◆ Page text
One could also affect the time to the plate for the pitches as well. As it stands, this approach assumes that the hitters have perfect timing and track pitches using a simple extrapolation approach. If one were to assume that the remaining velocity in the y-direction (toward the plate) was perceived as constant for the pitches, the hitters would be expecting the pitches to arrive faster than they actually are. This would lead to the projections appearing higher, since gravity would have less time to have an effect.
A rather large assumption that we are making is that batters can decouple vertical movement from gravity. Even in cases where the vertical movement is small, this will have an effect on the projected pitch location. This may also serve as an explanation as to why the sliders swung at below the strike zone do not always have a strong vertical component of movement.
Next time, we will look at Darvish’s four-seam fastballs, followed by his cut fastballs, in a similar manner. As we will see, certain pitches excel at inducing swings outside the strike zone when thrown in the general direction of movement while others show little to no benefit at all. We can also break down the pitches swung at by the result (in play, foul, swing-and-miss) to gain further insight.
Strike Zone Analysis
This section explains the calculation and choice of model for the probability of a called strike used in the above analysis. There have been a lot of excellent articles analyzing the strike zone, such as by Matthew Carruth, Bill Petti, and Jon Roegele, among others, and this method is derivative of those previous works. Our goal is the create an explicit piecewise function that reasonably models the probability that a pitch will be called a strike, based on empirical data. However, rather than treat the data as zero-dimensional (no height, width, or length for each datum), we represent each pitch as a two-dimensional circle with a three-inch diameter. Then, over a sufficiently refined grid, we calculate the number of 2D pitches that intersected each point that were called strikes divided by the number of 2D pitches that were taken (ball or strike). This gives the percentage of pitches that intersected each point that were called strikes. This number provides an empirical estimate of a pitch passing through that point being called a strike. The advantage of taking this approach is that we do not impose any a priori structure on the data, which can happen when using methods such as binning or model fitting to the zero-D data. It also conforms with using a 2D strike zone to perform the analysis by representing the data fully in 2D. Note that since using all MLB data from 2013 to generate these plots, we have a large enough data set that we do not get jumps or discontinuities for the strike zone that may occur for smaller data sets, such as for a single pitcher. As an example, the called-strike probability for LHB in 2013 looks like:
The colormap on the right gives the probability of a pitch at each location being called a strike, based on the data. The solid rectangle represents the textbook strike zone (with 1.5 and 3.5 vertical bounds), and the two dashed lines will be explained concurrently with the model.

◆ Exercises to complete
• A. Using the pitching analysis, decide whether each statement agrees with it: (i) each pitch is represented as a two-dimensional circle with a three-inch diameter; (ii) the called-strike probabilities come from the data of a single pitcher; (iii) the solid rectangle marks a strike zone with vertical bounds of 1.5 and 3.5. For each statement, answer yes or no and quote the words from the text that decide it.
• B. Transcribe the stretch of the pitching analysis from "One could also" through "have an effect.".

◆ Records

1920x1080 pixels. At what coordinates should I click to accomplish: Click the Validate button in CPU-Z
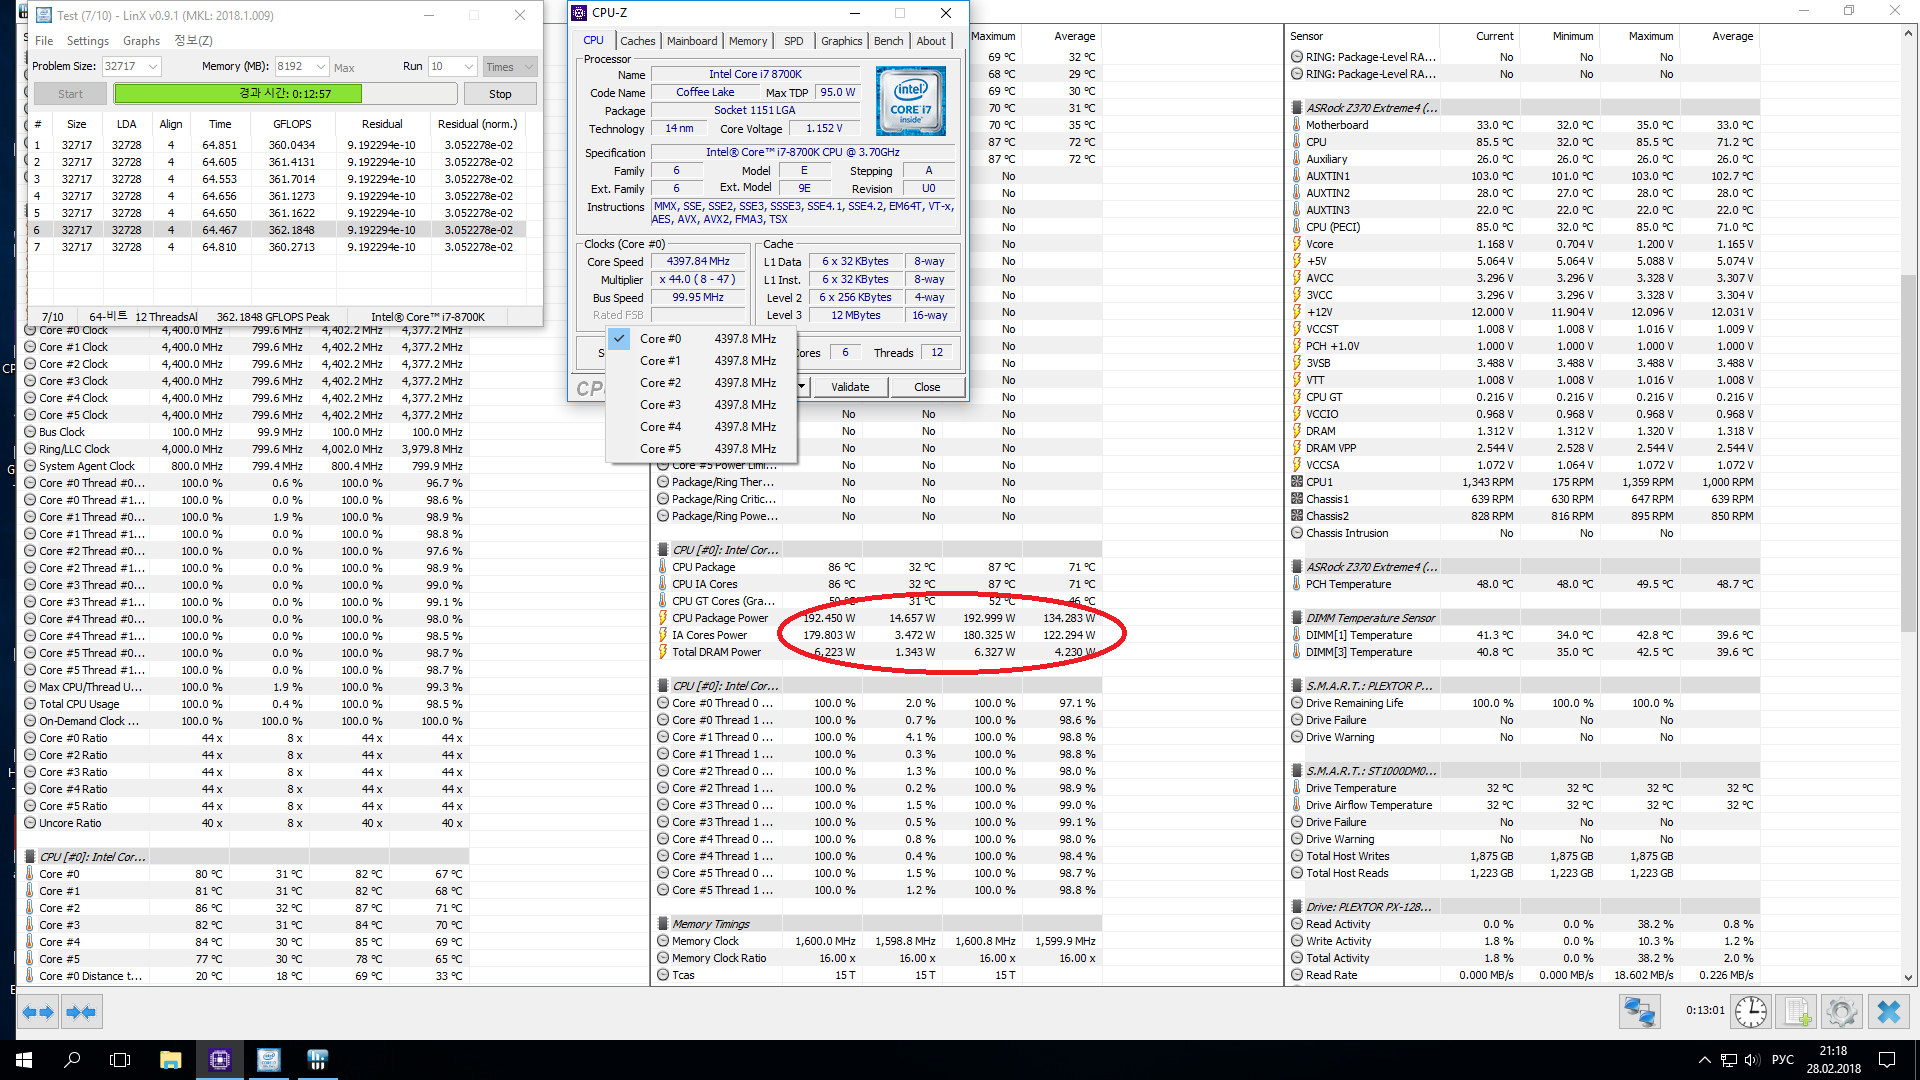pyautogui.click(x=850, y=387)
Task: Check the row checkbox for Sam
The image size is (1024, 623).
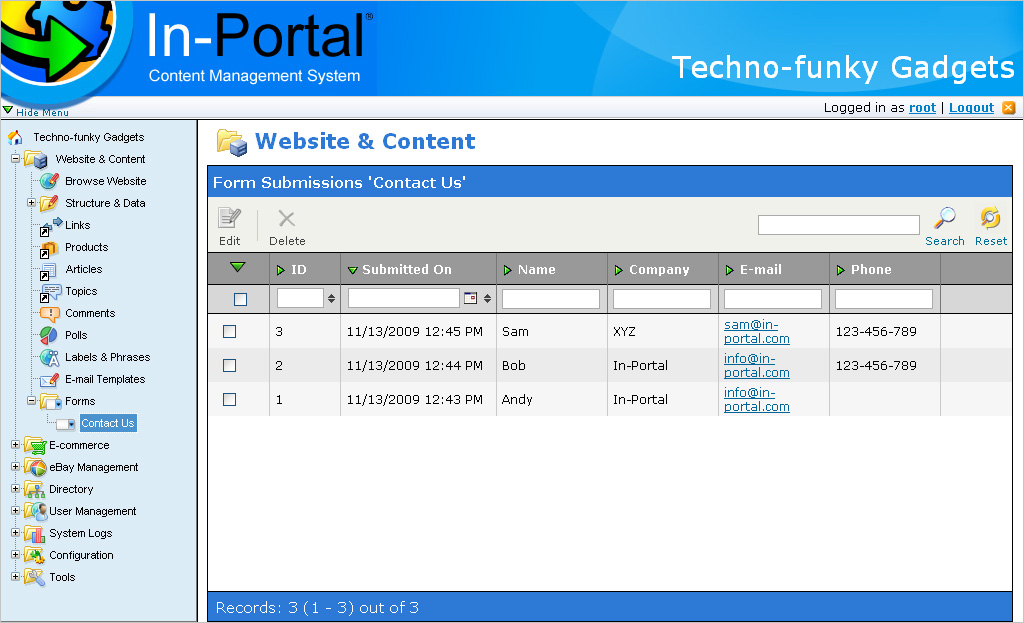Action: point(230,332)
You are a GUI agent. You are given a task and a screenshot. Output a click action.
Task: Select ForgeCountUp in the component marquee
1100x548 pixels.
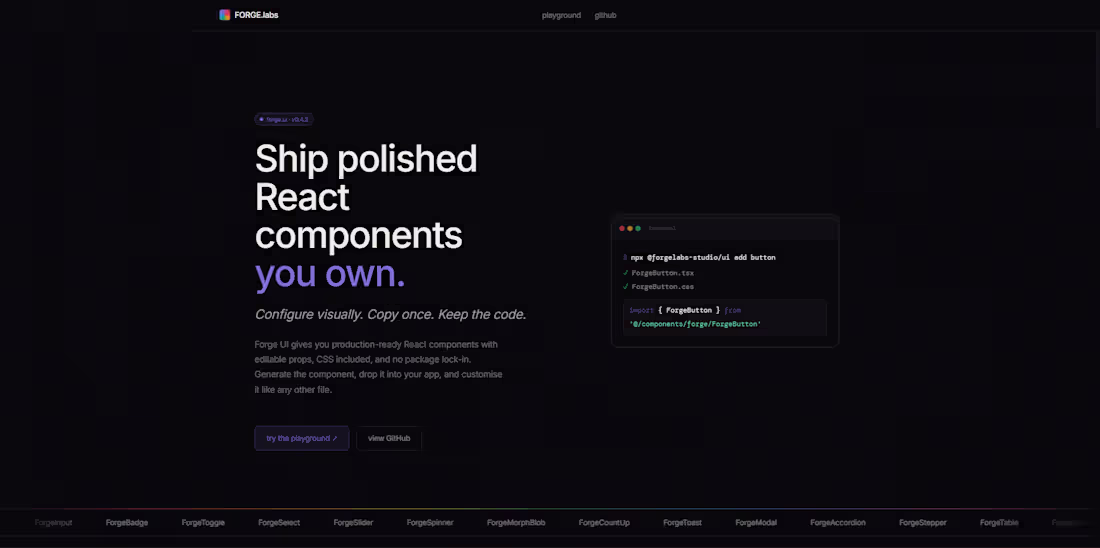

◆ Answers for the tasks
• A.
(i) Yes: "we represent each pitch as a two-dimensional circle with a three-inch diameter"
(ii) No: "since using all MLB data from 2013 to generate these plots"
(iii) Yes: "The solid rectangle represents the textbook strike zone (with 1.5 and 3.5 vertical bounds)"

• B.
One could also affect the time to the plate for the pitches as well. As it stands, this approach assumes that the hitters have perfect timing and track pitches using a simple extrapolation approach. If one were to assume that the remaining velocity in the y-direction (toward the plate) was perceived as constant for the pitches, the hitters would be expecting the pitches to arrive faster than they actually are. This would lead to the projections appearing higher, since gravity would have less time to have an effect.